California's new budget deal may brake the recent decline in the state's rating but the one-time nature of many of the measures taken to close a $24 billion deficit leave the state in bad shape, Moody's Investors Service said on Thursday.
The deal signed by Governor Arnold Schwarzenegger on Tuesday was achieved through a combination of cuts, raids on local funds, accounting maneuvers and one-time revenues that leave the state poorly positioned for budgetary balance in future years, Moody's senior analyst Emily Raimes said in a statement.
The budget for fiscal 2010 may be balanced, but the impact on the state's liquidity situation going forward remains an unknown, said Raimes.

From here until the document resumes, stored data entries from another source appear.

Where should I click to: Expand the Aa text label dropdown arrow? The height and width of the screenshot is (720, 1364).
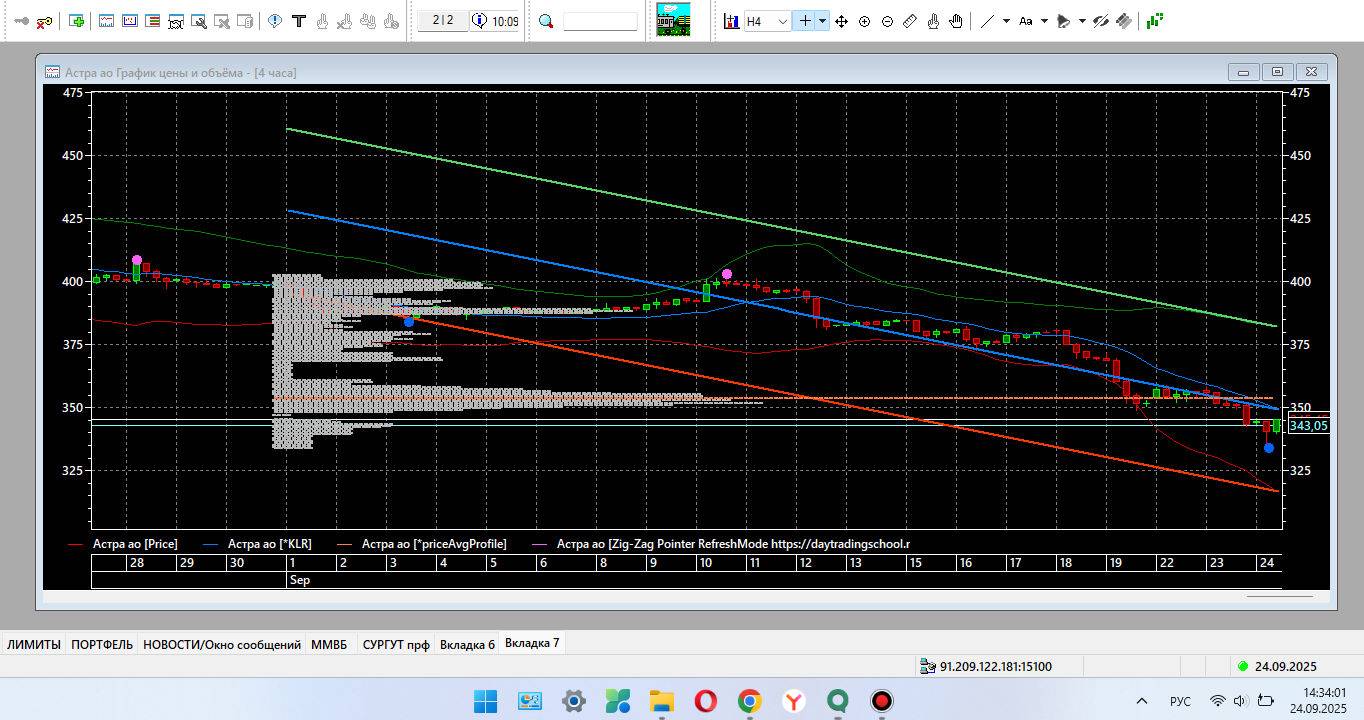pyautogui.click(x=1044, y=21)
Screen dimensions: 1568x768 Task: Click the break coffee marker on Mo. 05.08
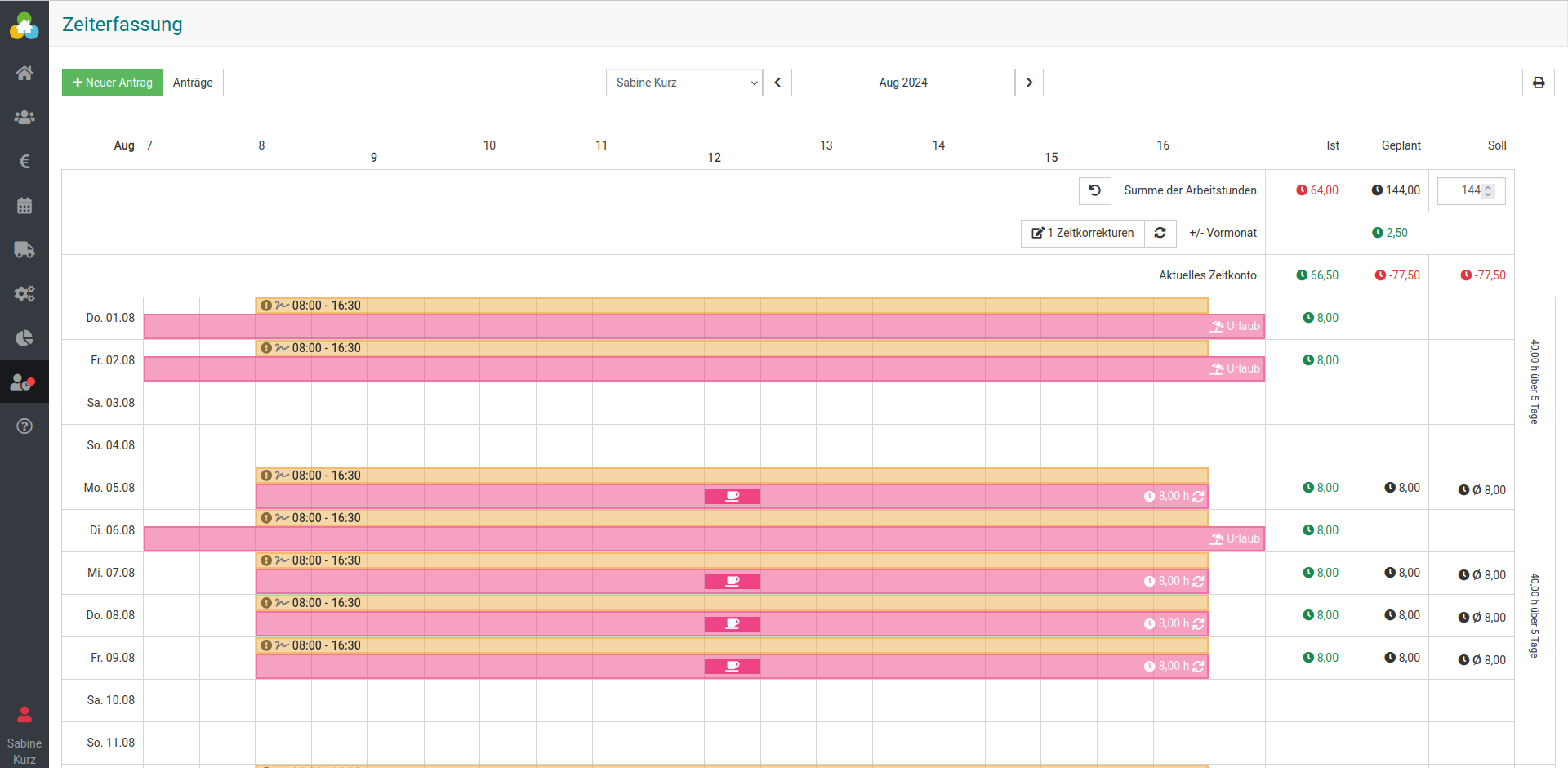[733, 497]
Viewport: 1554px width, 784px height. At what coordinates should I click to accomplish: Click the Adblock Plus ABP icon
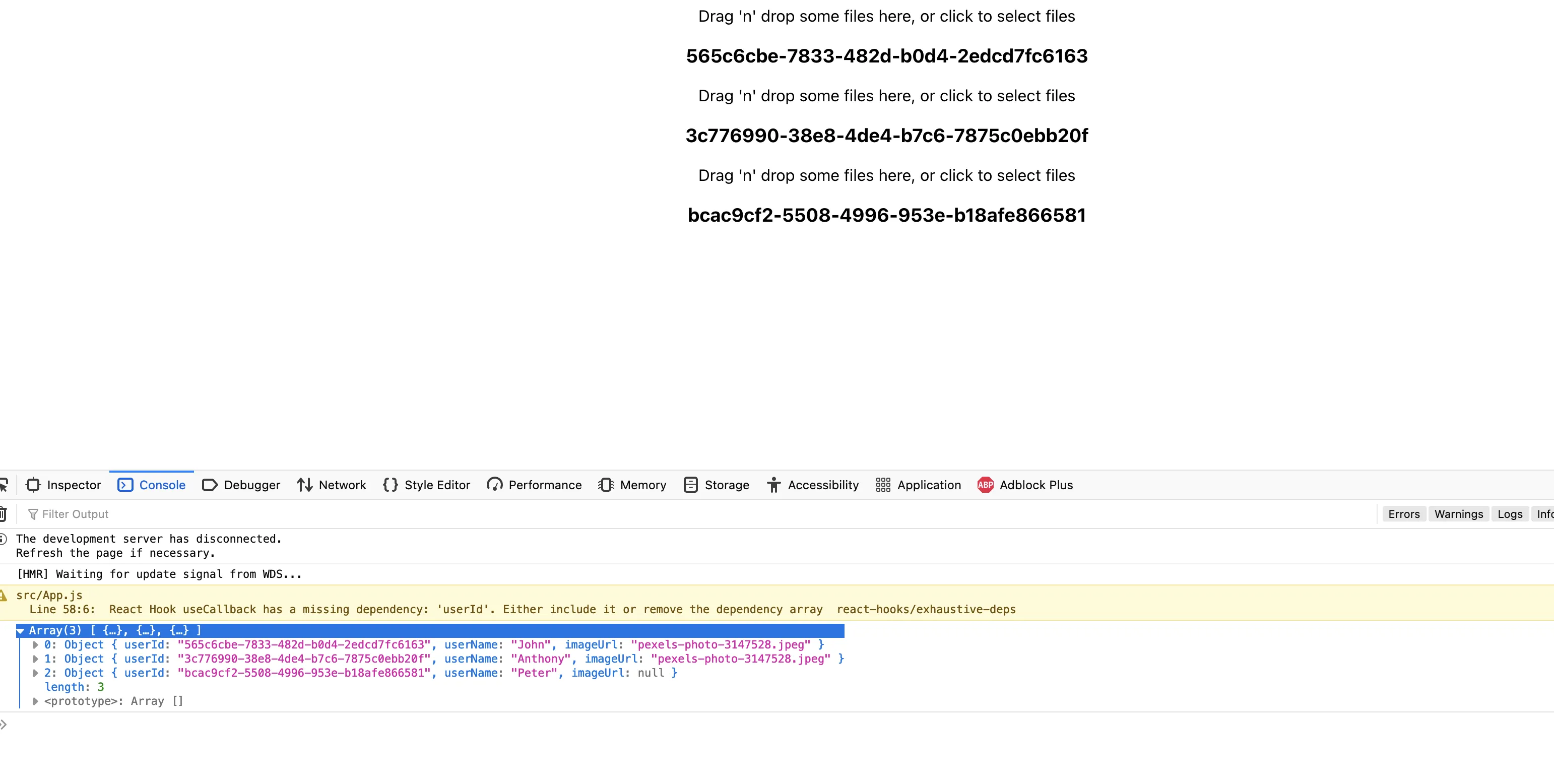pos(985,485)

Moody's rates California's general obligation debt at Baa1, or three notches above junk, following a two-notch downgrade on July 14. That's the lowest rating of any U.S. state and came as lawmakers struggled to agree on a budget and officials resorted to issuing IOUs to pay workers and suppliers.
California is likely to now move to short-term cash flow borrowing which would help the immediate crisis.
However, a very large cash flow borrowing, or one that stretches across fiscal years, could place additional stress on the state's cash position at the end of this year or next year, said the analyst.
The budget deal has created the grounds for a significant structural imbalance in coming years, she said. The state will have to repay about $2 billion of the $4 billion borrowed from local governments with interest. It has further pledged to repay the more than $6 billion cut from education funding and $11 billion cut from schools in 2009 and 2010.
These and other solutions agreed to could put California in a position of facing a structural imbalance of more than $15 billion in future years, said Raimes.
California's rating remains on alert for possible downgrade, said the agency.